## Material for this task
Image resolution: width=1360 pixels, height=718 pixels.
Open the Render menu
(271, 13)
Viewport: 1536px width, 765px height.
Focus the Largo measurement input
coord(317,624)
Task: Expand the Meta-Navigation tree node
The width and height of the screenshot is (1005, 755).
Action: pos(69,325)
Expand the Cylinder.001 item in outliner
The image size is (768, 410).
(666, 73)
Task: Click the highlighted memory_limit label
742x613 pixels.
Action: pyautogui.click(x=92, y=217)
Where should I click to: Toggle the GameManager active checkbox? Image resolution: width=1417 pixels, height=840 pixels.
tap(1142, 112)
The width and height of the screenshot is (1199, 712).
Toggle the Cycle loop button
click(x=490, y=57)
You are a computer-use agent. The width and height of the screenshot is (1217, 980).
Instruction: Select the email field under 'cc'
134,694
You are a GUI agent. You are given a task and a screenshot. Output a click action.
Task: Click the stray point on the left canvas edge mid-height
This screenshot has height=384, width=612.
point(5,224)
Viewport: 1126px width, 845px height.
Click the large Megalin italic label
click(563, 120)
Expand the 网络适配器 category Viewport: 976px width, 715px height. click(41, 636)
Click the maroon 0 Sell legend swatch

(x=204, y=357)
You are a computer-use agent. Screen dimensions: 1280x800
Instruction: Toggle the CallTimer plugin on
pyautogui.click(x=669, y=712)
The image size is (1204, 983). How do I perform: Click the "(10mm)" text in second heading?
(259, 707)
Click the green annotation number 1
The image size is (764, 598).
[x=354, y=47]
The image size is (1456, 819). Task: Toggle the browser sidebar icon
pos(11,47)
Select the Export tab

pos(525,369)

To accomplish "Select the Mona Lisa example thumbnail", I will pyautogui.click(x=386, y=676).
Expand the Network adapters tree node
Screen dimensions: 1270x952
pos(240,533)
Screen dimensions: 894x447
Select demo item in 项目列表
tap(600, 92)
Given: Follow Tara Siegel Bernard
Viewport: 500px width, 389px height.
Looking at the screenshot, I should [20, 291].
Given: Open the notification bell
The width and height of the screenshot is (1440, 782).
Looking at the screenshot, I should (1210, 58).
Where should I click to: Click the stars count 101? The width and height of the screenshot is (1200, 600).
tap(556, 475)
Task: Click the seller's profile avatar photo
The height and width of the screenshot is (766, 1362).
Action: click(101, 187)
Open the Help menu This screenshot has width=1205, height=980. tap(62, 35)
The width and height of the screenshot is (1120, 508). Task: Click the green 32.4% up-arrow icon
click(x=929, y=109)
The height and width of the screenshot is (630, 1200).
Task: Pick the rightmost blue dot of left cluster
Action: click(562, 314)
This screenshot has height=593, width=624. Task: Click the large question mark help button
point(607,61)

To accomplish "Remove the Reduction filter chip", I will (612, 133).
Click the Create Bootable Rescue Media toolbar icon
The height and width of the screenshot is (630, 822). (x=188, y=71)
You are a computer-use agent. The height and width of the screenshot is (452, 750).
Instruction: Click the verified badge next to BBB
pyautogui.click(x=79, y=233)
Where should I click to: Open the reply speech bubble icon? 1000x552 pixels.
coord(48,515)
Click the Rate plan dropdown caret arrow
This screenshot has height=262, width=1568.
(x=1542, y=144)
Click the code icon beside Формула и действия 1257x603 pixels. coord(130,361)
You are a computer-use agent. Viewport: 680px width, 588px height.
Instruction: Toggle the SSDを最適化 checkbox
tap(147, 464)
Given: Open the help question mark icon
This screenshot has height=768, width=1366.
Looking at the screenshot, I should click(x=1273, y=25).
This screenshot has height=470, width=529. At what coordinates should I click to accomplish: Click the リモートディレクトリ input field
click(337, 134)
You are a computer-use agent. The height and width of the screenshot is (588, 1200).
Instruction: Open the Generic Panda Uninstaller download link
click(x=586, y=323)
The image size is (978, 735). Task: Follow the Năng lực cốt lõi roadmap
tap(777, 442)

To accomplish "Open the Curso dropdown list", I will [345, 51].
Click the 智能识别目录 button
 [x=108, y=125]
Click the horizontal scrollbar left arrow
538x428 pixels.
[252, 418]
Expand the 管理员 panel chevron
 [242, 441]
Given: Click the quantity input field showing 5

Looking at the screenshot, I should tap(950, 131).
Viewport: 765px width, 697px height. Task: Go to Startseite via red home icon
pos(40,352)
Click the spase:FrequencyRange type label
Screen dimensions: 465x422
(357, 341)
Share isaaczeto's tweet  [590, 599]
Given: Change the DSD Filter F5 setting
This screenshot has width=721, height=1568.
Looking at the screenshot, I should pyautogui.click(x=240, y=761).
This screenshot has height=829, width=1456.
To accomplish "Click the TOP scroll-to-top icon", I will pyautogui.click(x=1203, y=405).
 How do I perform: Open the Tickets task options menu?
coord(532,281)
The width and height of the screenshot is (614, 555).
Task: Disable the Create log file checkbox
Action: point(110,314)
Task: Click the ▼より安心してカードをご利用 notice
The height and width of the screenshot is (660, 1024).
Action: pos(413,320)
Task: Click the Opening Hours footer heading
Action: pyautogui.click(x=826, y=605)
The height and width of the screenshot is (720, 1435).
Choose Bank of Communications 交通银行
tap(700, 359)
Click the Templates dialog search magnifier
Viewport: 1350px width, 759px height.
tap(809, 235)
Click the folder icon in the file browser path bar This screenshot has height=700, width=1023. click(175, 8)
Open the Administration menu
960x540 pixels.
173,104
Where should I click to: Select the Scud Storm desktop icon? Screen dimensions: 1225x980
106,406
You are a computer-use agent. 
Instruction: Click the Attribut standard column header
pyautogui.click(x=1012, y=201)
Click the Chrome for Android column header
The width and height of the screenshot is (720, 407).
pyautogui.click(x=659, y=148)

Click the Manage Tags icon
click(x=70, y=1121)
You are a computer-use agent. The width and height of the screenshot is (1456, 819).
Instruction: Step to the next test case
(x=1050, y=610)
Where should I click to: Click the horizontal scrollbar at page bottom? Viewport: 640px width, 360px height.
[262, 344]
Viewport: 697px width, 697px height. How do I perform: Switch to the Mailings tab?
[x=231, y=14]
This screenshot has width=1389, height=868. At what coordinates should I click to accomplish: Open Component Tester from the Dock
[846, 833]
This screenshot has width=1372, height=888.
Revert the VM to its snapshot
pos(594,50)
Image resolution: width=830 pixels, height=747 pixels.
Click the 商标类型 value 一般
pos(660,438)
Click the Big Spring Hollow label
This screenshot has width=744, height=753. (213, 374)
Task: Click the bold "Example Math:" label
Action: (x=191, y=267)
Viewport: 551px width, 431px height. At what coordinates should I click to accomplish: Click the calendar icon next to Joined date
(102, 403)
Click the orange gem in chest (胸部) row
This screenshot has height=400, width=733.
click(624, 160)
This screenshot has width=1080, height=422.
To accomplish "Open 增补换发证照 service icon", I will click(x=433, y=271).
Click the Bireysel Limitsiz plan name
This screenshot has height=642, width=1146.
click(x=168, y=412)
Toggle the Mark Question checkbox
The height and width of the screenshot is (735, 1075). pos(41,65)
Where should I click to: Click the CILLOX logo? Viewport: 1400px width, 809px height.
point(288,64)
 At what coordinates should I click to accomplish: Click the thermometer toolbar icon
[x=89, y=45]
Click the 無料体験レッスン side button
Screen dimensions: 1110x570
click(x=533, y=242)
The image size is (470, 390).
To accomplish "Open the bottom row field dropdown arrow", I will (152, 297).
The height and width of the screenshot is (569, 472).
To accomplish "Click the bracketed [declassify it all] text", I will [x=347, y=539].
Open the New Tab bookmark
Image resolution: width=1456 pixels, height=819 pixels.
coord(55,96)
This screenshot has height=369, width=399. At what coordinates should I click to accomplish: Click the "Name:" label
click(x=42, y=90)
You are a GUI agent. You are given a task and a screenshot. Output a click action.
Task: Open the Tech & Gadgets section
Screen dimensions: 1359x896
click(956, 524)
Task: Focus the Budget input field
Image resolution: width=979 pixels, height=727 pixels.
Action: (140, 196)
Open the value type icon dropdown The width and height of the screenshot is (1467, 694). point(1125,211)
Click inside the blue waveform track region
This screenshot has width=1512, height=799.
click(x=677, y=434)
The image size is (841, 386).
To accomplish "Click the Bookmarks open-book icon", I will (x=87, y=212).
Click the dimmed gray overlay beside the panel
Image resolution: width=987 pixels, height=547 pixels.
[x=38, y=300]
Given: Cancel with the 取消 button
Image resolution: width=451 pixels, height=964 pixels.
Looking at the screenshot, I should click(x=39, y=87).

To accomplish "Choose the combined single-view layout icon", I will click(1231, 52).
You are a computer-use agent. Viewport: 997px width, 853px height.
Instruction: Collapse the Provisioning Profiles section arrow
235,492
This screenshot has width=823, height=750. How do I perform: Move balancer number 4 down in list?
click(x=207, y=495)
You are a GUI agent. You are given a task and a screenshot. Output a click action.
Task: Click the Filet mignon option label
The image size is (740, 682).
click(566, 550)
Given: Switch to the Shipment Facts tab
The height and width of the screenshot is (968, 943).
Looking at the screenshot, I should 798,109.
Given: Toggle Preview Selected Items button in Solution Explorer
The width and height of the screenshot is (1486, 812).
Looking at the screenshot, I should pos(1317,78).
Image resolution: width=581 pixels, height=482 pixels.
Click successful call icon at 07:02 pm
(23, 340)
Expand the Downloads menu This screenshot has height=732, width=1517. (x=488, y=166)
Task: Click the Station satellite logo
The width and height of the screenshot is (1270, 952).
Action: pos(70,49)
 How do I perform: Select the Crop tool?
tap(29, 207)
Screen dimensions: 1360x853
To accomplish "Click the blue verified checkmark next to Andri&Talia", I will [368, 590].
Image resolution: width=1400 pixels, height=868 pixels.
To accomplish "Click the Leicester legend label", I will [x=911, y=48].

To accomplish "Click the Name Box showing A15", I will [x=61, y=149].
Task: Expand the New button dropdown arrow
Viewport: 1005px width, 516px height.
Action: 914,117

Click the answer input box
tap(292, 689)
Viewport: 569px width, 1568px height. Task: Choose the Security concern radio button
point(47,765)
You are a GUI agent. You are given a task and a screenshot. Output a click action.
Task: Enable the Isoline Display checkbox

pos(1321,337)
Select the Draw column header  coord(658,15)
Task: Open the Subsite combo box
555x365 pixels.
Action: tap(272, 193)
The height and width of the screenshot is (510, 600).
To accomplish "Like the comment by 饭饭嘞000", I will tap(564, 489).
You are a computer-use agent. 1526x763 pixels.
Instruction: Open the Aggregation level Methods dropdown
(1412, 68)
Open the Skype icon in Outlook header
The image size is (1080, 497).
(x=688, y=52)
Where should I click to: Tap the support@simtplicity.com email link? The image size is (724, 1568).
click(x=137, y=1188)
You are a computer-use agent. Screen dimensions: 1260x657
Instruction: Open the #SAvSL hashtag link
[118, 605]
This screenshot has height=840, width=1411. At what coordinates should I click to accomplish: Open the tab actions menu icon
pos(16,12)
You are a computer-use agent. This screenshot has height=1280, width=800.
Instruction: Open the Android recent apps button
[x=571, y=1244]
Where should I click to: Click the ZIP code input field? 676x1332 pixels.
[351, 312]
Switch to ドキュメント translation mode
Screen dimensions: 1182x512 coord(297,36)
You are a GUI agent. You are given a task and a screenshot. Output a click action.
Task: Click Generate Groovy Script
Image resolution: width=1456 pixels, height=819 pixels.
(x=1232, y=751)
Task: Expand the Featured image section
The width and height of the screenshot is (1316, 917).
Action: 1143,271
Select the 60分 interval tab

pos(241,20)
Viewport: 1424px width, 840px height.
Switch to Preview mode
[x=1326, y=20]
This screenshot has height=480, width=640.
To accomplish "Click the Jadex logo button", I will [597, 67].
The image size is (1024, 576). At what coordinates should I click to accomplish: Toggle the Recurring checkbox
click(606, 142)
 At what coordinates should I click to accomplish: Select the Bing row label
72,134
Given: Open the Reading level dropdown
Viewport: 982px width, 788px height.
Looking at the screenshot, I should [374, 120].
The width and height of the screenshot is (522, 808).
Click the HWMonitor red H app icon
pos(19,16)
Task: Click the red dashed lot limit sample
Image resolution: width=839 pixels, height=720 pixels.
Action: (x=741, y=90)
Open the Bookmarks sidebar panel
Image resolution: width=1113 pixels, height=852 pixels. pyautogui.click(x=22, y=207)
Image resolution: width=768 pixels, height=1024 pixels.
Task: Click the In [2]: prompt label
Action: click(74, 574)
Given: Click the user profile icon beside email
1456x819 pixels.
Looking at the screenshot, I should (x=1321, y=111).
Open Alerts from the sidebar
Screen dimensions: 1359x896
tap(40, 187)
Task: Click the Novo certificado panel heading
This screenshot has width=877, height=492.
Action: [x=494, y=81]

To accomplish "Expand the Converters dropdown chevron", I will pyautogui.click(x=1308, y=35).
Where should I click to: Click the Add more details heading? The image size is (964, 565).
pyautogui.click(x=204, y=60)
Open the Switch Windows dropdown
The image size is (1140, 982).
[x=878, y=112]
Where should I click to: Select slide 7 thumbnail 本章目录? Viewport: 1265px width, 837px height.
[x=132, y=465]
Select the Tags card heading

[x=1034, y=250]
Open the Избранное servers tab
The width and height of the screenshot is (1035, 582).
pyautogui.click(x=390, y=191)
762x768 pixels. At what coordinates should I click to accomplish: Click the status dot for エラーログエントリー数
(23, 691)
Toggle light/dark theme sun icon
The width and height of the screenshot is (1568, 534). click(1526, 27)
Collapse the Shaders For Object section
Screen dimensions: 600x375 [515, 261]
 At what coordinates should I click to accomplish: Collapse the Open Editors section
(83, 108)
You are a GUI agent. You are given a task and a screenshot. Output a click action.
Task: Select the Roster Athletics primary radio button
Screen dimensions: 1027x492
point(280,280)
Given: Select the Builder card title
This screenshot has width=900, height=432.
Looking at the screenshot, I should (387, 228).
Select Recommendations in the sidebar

## Aim of the exercise
Reproduce the lines above verbatim, from the very first one through the line containing "Looking at the screenshot, I should [20, 291].", both ends included.

## Finished exercise
Image resolution: width=1360 pixels, height=718 pixels.
Open the Render menu
(271, 13)
Viewport: 1536px width, 765px height.
Focus the Largo measurement input
coord(317,624)
Task: Expand the Meta-Navigation tree node
The width and height of the screenshot is (1005, 755).
Action: pos(69,325)
Expand the Cylinder.001 item in outliner
The image size is (768, 410).
(666, 73)
Task: Click the highlighted memory_limit label
742x613 pixels.
Action: pyautogui.click(x=92, y=217)
Where should I click to: Toggle the GameManager active checkbox? Image resolution: width=1417 pixels, height=840 pixels.
tap(1142, 112)
The width and height of the screenshot is (1199, 712).
Toggle the Cycle loop button
click(x=490, y=57)
You are a computer-use agent. The width and height of the screenshot is (1217, 980).
Instruction: Select the email field under 'cc'
134,694
You are a GUI agent. You are given a task and a screenshot. Output a click action.
Task: Click the stray point on the left canvas edge mid-height
This screenshot has height=384, width=612.
point(5,224)
Viewport: 1126px width, 845px height.
Click the large Megalin italic label
click(563, 120)
Expand the 网络适配器 category Viewport: 976px width, 715px height. click(41, 636)
Click the maroon 0 Sell legend swatch

(x=204, y=357)
You are a computer-use agent. Screen dimensions: 1280x800
Instruction: Toggle the CallTimer plugin on
pyautogui.click(x=669, y=712)
The image size is (1204, 983). How do I perform: Click the "(10mm)" text in second heading?
(259, 707)
Click the green annotation number 1
The image size is (764, 598).
[x=354, y=47]
The image size is (1456, 819). Task: Toggle the browser sidebar icon
pos(11,47)
Select the Export tab

pos(525,369)

To accomplish "Select the Mona Lisa example thumbnail", I will pyautogui.click(x=386, y=676).
Expand the Network adapters tree node
Screen dimensions: 1270x952
pos(240,533)
Screen dimensions: 894x447
Select demo item in 项目列表
tap(600, 92)
Given: Follow Tara Siegel Bernard
Viewport: 500px width, 389px height.
Looking at the screenshot, I should [20, 291].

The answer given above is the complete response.